Rafes rubs a hand over his eyes. God, he doesn’t need this. He’s about twenty minutes away from cutting the ribbon on the first North Dakota black box installation, and not one member of his immediate family will be there to support him.

His twin sisters are firmly Team Mom. Nago is preoccupied with that Mississippi she-wolf. Again. And Knut—well, who knows where Knut is these days. With all the black-ops work he’s been doing for the Lupine Council, Rafes would consider it a miracle if he even managed to make it home for Christmas.

But his father’s absence really hurts. Before this, Rafe supported his oldest triplet in everything he’d ever done from his first peewee football game to his run to become the youngest Lupine Council president in North American history. The fact that he won’t be here makes Rafes feel like an orphan, despite coming from a much larger than normal wolf family.

“I don’t know, Ola,” Rafes answers his younger cousin. “How about you tell them they’re welcome for the nearly three decades they got to wait for her. For all we know—”

“Don’t say it!” Ola says, cutting him off. “Don’t you dare!”

Right. No one was ever allowed to say what had most likely happened. That the portal probably sent Myrna backwards in time or somewhere so far away from Scandinavia, she hadn’t been able to make it back to her family in Viking Age Norway. No, it would be too crazy to say that highly logical scenario out loud. Instead, they’d all rather make it look like he was literally killing this famously lost she-wolf with the Black Box Initiative.

Rafes is about to tell his cousin exactly what he thinks about her and his mom using some most likely long dead Viking shield maiden as the poster child for their protests against the Black Box Initiative, when he sees a kerfuffle in the distance.

He comes to a dead stop.

“What?” Ola asks on the screen. “What’s going on?”

But from her shit-eating grin, he can tell she already knows. His mother. That’s what’s going on. She’s somehow managed to chain herself around a big pile of black box construction materials and is now yelling a bunch of stuff about every wolf’s right to time travel at the advance crew of construction workers who showed up to set things up for the ribbon-cutting ceremony.

Rafes closes his finger screen without bothering say goodbye to his traitorous cousin.

“Mom…” he growls as he approaches the spot where she’s chained up.

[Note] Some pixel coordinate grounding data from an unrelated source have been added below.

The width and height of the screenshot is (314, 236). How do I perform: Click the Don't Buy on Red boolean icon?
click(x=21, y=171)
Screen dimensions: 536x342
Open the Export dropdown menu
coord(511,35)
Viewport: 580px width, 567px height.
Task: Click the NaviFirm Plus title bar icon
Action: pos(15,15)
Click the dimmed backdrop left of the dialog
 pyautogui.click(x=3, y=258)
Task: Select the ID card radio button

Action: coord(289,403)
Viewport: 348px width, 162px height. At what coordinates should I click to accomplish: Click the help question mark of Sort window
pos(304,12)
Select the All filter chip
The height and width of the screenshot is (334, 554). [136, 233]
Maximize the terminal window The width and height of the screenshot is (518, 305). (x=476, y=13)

“Don’t worry,” she answers. “I’ll leave just as soon as my T.A. is done getting my side of the story.”

Rafes looks over his shoulder and sure enough, the cute blonde who asked all the convenient questions during his mother’s earlier protest speech is rolling tape on her fingers.

“Mom,” he says, barely able to keep his voice even. “I can’t touch you, but I’m more than willing to bring the power of the Lupine Council down on that acolyte of yours if you don’t tell her to close her fingers.”

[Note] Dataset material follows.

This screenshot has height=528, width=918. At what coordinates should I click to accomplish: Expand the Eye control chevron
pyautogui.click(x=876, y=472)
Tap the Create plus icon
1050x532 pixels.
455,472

Alisha glares at him. But with a suck of her teeth, she says, “Okay, Maddie, I think we got enough. Head back on back to the hotel now. I’ll meet you there before we leave for Norway tonight.”

Rafes waits until his mom’s willowy sycophant is fully out of hearing range before asking, “Why are you going to Norway this time, Mom?”

“Wouldn’t you like to know, little boy.”

Little boy. He towers over his mother now. He’s the president of the goddamn Lupine Council for god’s sake. The most powerful wolf in the North American territories. He’s literally had Knut kill wolves for less than what his mother is doing right now. Only she would call him little boy.

And only she could get away with it.

“Mom,” Rafes says, keeping his anger locked tight behind his jaw. “I know we’re on two different sides of the portal issue—”

“With you being on the side that not only designed these monstrosities, but is also overseeing their installation,” she reminds him, folding her arms over the steel chains.

“But I’m not your enemy,” Rafes continues, refusing to take his mother’s bait.

“Yeah, that’s what I thought. But then I got a call from Ola telling me you pushed these damn things through, starting with North Dakota. And before she inherited Kyle’s throne!”

Rafes inwardly curses. He knew going over Ola’s head to her lame duck uncle-in-law would piss her off, but did she really have to go crying to his mom about it?

“Mom,” he says, changing tact. “You know I love you, but I also love my people and I’m trying to protect them from the dragon threat.”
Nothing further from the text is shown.